I don't normally argue with criticism, but the friction was built up, for one the women owns a gun so she clearly isn’t a clear-headed person and secondly the salesmen does go on a bit about what he is selling.

Mine was just an observation and as this is a critique thread I thought this was what you wanted. But OK, fair enough, you write what you want to write and I'm sure it will be an excellent piece of writing.

Paul, I agree with Baumski on:

'WOMEN - Ok I get it your selling poison, I don't want poison.'

She does get too frustrated too quickly, but it's easy to fix, for me it would be fine with just 'I don't want poison', then carry on as normal.
At first when I read it I didn't like it. Felt it was trying too hard to be 'a bit crazy. But when I read it and imagined it differently in my head I quite liked it.

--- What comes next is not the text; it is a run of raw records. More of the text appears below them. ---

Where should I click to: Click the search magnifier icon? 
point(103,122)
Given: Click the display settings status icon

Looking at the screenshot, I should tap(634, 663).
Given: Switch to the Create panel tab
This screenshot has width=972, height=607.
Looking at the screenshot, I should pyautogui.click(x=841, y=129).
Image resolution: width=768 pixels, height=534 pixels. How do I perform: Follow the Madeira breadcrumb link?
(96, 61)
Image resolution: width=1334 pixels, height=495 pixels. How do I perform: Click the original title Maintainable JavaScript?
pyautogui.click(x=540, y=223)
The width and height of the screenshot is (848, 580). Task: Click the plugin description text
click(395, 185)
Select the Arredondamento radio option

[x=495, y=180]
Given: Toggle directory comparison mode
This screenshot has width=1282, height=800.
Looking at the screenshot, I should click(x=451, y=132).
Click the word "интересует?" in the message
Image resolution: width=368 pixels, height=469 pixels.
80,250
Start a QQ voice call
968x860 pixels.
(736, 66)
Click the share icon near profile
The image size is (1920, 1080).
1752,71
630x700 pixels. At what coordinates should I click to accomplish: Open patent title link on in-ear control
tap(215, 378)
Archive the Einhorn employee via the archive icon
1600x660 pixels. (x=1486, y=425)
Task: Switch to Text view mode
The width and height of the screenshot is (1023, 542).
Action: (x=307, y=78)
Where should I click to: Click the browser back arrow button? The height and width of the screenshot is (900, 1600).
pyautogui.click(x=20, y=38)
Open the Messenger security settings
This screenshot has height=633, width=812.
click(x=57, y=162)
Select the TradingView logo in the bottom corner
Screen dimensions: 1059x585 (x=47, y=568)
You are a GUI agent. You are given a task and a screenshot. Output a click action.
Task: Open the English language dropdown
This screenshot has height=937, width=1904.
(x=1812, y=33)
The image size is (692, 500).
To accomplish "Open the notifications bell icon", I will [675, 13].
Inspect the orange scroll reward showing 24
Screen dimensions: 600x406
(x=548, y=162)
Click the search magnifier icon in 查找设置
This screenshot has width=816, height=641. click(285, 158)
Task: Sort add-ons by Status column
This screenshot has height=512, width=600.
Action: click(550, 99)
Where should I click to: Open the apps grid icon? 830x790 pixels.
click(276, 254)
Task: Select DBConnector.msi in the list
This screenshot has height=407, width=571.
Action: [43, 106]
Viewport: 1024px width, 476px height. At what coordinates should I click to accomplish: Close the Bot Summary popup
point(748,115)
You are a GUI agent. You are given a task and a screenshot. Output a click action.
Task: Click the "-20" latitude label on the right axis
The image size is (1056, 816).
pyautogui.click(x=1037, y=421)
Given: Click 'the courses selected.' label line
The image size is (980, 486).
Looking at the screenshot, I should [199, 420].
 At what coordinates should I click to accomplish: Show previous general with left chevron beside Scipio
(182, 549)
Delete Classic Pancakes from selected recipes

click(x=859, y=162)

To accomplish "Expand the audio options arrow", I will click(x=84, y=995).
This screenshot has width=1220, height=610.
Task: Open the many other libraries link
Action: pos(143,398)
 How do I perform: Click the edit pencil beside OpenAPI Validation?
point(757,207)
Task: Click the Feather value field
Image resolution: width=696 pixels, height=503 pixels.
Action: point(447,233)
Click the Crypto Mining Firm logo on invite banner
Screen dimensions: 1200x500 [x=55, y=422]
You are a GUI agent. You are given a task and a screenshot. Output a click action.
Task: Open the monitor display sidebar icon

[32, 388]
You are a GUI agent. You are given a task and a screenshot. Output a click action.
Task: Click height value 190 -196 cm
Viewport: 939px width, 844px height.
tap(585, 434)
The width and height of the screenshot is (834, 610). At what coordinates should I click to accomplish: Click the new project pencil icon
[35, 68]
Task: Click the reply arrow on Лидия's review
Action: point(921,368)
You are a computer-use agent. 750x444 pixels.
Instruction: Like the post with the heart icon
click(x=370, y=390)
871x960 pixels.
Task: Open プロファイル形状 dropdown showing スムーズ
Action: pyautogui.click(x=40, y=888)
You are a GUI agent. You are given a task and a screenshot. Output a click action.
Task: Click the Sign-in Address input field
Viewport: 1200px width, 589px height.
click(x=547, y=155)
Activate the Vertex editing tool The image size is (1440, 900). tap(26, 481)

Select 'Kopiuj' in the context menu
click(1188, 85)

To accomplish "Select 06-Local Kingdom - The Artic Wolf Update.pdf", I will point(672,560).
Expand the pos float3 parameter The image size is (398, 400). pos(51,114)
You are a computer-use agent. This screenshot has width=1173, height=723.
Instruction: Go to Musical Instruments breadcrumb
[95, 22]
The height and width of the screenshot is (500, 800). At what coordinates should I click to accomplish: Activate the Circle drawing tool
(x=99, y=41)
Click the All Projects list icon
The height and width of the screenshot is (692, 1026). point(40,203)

I do have an issue with this line though:

'WOMAN - luckily the gun salesmen came first.'

For me that's making the joke too obvious, sort of explaining it. That's not a biggie to rectify either, think you just need to find a different way of saying it, you know, a more subtle way to tell the viewer what's happened here. I'll repost if I can think of anything myself.

I really like the last line about it making a mess, thought that was a nice touch.

I think just generally work on making the dialogue sound a bit more natural. Apart from that I ended up liking this sketch.

Baumski I'm not sure Paul was arguing or trying to rubbish your advice, just explaining where he was coming from. I think confusion came when you used the word 'argue' Paul :)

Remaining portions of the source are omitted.